__TEXTE EXTRAIT__
—————
La monarchie de droit divin, il y a déjà longtemps qu’elle n’existe plus que dans les livres d’histoire. De nos jours, en démocratie du moins (en démocratie seulement !) les têtes couronnées et leur famille ne sont plus libres de leurs actes politiques, de leurs finances ou même de leur vie amoureuse. Et même un brillant palmarès ne suffit guère parfois pour racheter les séniles faiblesses ou dérives des souverains parvenus en fin de carrière.

Une fois disparu son despotique tuteur le général Franco, Juan Carlos a fermement placé l’Espagne sur les rails de la démocratie et a chassé des esprits de ses concitoyens les vieux démons laissés par la guerre civile. Mais 38 ans de règne, cela use énormément. De manière plus irrévocable encore que les ravages des ans, les safaris de milliardaire ou les escapades sentimentales, les malversations commises par une fille et un gendre indélicats auront rendu inévitable l’abdication. Exit Juan Carlos, viva Felipe et c’est avec une sincère affection que l’on souhaite buena suerte à ce pays ami qu’est l’Espagne.

Dans notre région non encore touchée par la grâce démocratique, les rois, émirs et autres cheikhs n’ont évidemment pas à s’encombrer de tels soucis, du moment qu’ils tiennent pour propriété tribale leurs déserts gorgés de pétrole. Mais du moins ces potentats ont-ils la pudeur de ne pas se réclamer d’un quelconque droit divin, même si la maison des Saoud tire gloire de son statut de gardienne des Lieux saints musulmans. En revanche, la théocratie iranienne ne craint pas de se poser, elle, en instrument de la volonté d’Allah en terre d’Orient. Il y a encore mieux cependant, et c’est le prolongement libanais de cet instrument de Dieu : un Hezbollah qui s’est carrément promu parti du Créateur ; qui se décerne sans discussions des victoires divines, qui distribue souverainement bons et mauvais points, qui en vient presque à qualifier d’irréfléchi, sinon à tenir pour acte de trahison, le récent voyage pastoral du patriarche maronite en Terre sainte…

Mais revenons aux royaumes terrestres, et plus particulièrement ceux qui se parent de l’étiquette républicaine. Sous nos latitudes, le pouvoir absolu est la triste règle et nombre de présidents ne résistent pas à la tentation dynastique. C’est ainsi l’un de ses fils, outrageusement enrichi, que le raïs déchu d’Égypte Hosni Moubarak destinait à sa succession. Et c’est un de ses fils qui a bel et bien succédé au Syrien Hafez el-Assad, même s’il a bien mal géré le legs paternel. C’est celui-là même pourtant qui remportait triomphalement hier une parodie d’élection organisée, au son du canon, dans la moitié à peine d’un pays réduit, par ses soins, à l’état de ruines.
—————
__EXTRAIT DES DONNÉES__

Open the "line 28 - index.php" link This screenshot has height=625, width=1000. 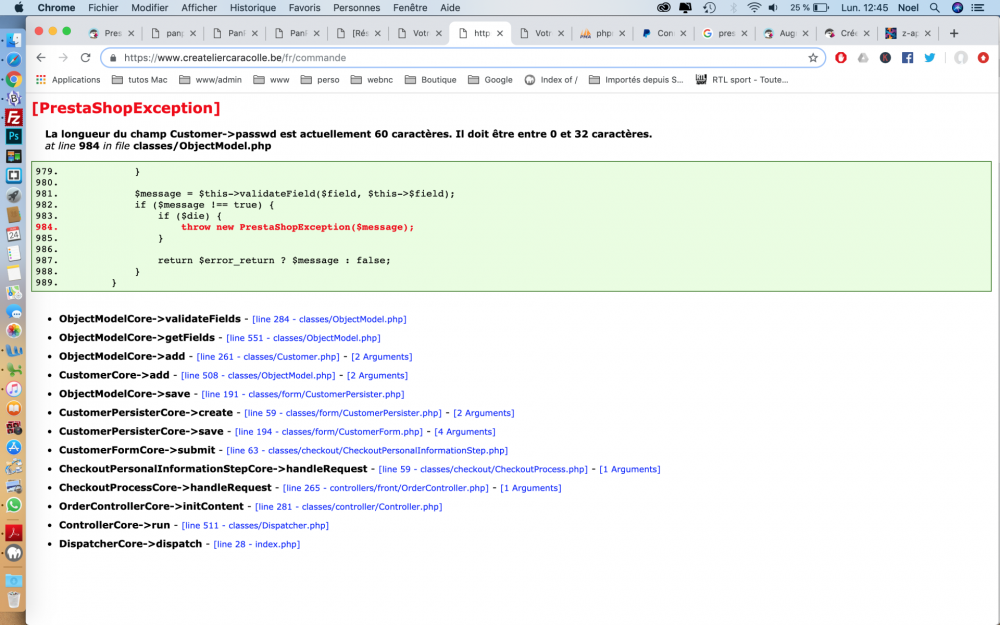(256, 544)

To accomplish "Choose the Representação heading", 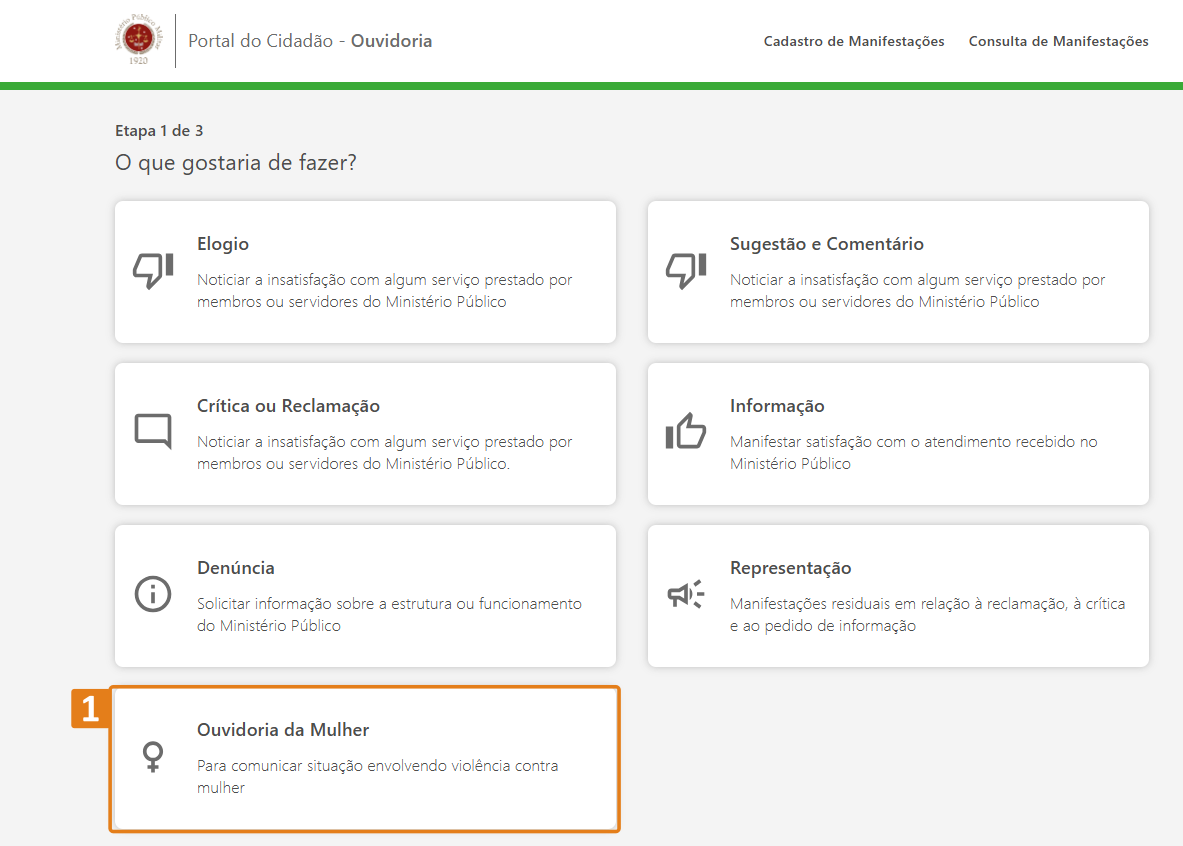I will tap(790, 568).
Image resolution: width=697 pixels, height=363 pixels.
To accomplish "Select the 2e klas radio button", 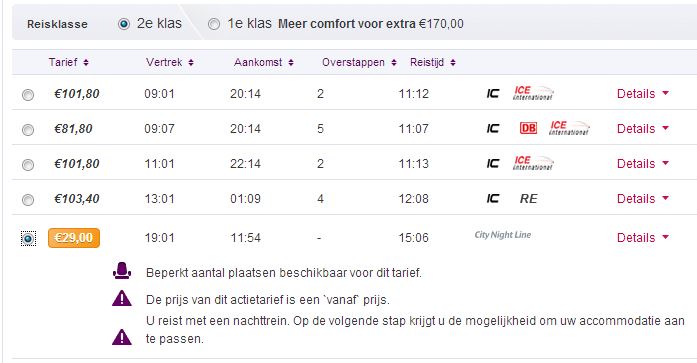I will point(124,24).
—————
__CONSIGNES__
1. Recopiez le passage du texte sur les monarchies et le pouvoir dynastique, à partir de « La monarchie de » et jusqu'à « fin de carrière. » inclus.
2. Rédigez la suite du texte sur les monarchies et le pouvoir dynastique, à partir de sa dernière phrase.

__LES RÉPONSES__
1.
La monarchie de droit divin, il y a déjà longtemps qu’elle n’existe plus que dans les livres d’histoire. De nos jours, en démocratie du moins (en démocratie seulement !) les têtes couronnées et leur famille ne sont plus libres de leurs actes politiques, de leurs finances ou même de leur vie amoureuse. Et même un brillant palmarès ne suffit guère parfois pour racheter les séniles faiblesses ou dérives des souverains parvenus en fin de carrière.

2.
La sinistre farce n’en est que plus surréelle quand on y accole le spectacle d’une démocratie libanaise tombée lamentablement en panne. Au lendemain d’une présidentielle avortée, il faut encore attendre de voir si seront observées de tous les règles de fonctionnement de l’exécutif, approuvées hier par le Conseil des ministres. Mais la fronde des syndicats, les examens officiels compromis, la crise des réfugiés syriens qui gagne en ampleur, tout cela pourra-t-il attendre ?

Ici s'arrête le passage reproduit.